The Ups and Downs of Adverbs

Welcome to the latest edition of Copyediting with Keli.

In this session, I discuss lesser-known adverbs we can avoid in our writing.

Here’s a recap of what I covered in the vlog:

When you think of adverbs, which ones come to mind?

For many of us, it’s those ending in -ly.

Another group of adverbs sneaks into my work. These are prepositions taking the role of an adverb. A fancy description is adverbial particle.

Examples of adverbial particles are: above and below, in and out, off and on, up and down.

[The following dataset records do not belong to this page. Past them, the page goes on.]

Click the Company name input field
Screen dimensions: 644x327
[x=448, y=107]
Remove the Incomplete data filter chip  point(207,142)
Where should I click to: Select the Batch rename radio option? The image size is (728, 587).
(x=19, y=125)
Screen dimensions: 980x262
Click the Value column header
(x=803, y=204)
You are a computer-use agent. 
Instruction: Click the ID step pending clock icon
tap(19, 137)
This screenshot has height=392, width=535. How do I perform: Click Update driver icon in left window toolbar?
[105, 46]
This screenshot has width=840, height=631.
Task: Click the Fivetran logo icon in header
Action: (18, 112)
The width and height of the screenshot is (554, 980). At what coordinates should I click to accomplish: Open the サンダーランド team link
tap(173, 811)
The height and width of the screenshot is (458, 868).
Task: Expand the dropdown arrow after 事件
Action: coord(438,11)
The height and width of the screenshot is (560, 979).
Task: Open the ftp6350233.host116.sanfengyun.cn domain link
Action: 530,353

What transforms these words from preposition to adverb is the lack of a noun serving as the object of the preposition.

The two adverbial particles that creep into my writing most often are up and down.

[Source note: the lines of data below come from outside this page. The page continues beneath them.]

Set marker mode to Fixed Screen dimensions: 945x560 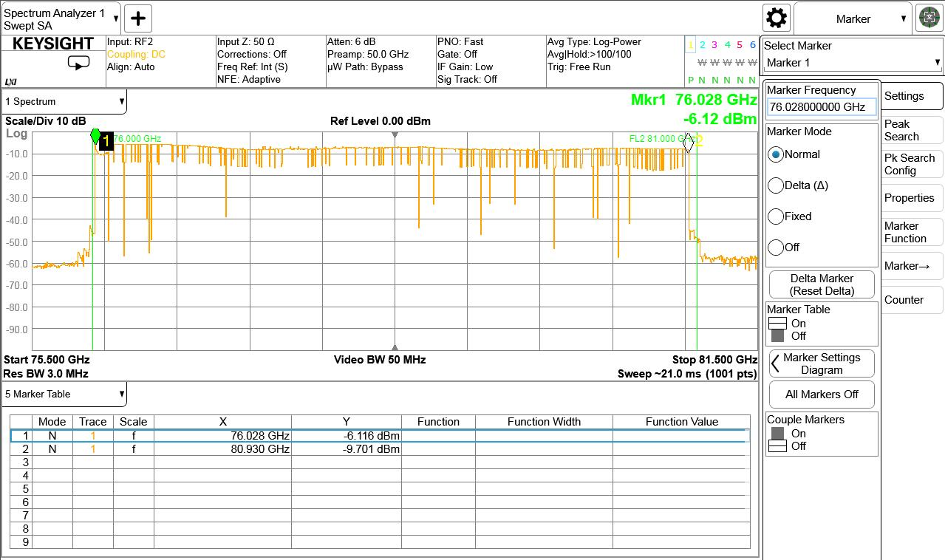776,216
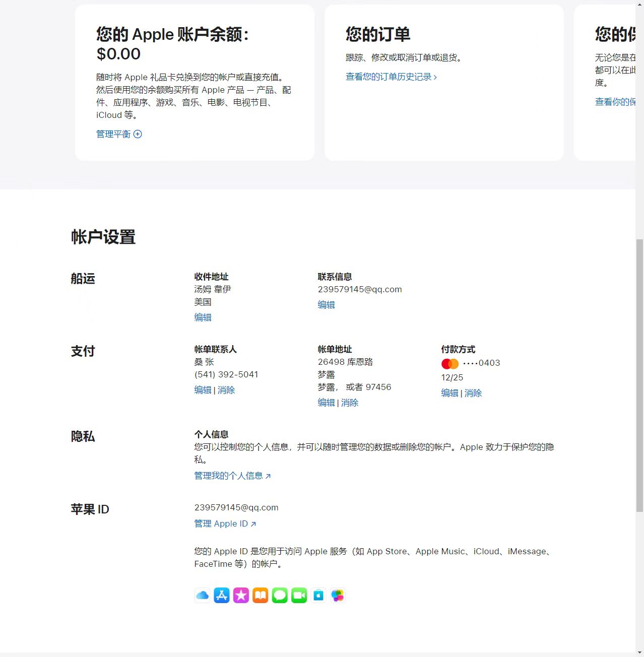This screenshot has height=657, width=644.
Task: Open the iTunes Store star icon
Action: [241, 595]
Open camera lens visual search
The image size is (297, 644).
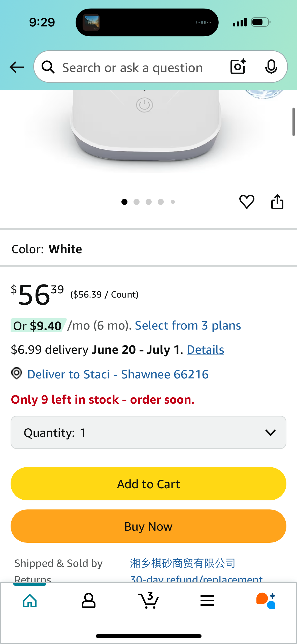click(238, 67)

Here’s an example of a sentence using up.

His betrothed entered the room, and the smitten gentleman stood up.

In this case, up isn’t necessary. We know the besotted fellow is standing up, so we can leave out the word and tighten our writing.

His betrothed entered the room, and the smitten gentleman stood.

Here’s an example using down.

The little lost girl burst into tears, and the police officer knelt down to comfort her.

Down isn’t necessary. We know the kindly officer knelt down, so we can omit the word.

Using up and down as I did in the examples isn’t incorrect, but since I tend to produce words aplenty, I look for places where I can put my prose on a diet in order to tighten my writing. Eliminating unnecessary adverbial particles is one way I reduce my word count.

Being a writer, at least a wordy one like me, does have its ups and downs at times. But now, you’ll be able to trim unnecessary words if you choose to use this tip.


About Keli Gwyn

I'm an award-winning author of inspirational historical romance smitten with the Victorian Era. I'm currently writing for Harlequin's Love Inspired Historical line of wholesome, faith-filled romances. My debut novel, A Bride Opens Shop in El Dorado, California, was released July 1, 2012. I'm represented by Rachelle Gardner of Book & Such Literary. I live in a Gold Rush-era town at the foot of the majestic Sierras. My favorite places to visit are my fictional worlds, other Gold Country towns and historical museums. When I'm not writing I enjoy taking walks, working out at Curves™ and reading.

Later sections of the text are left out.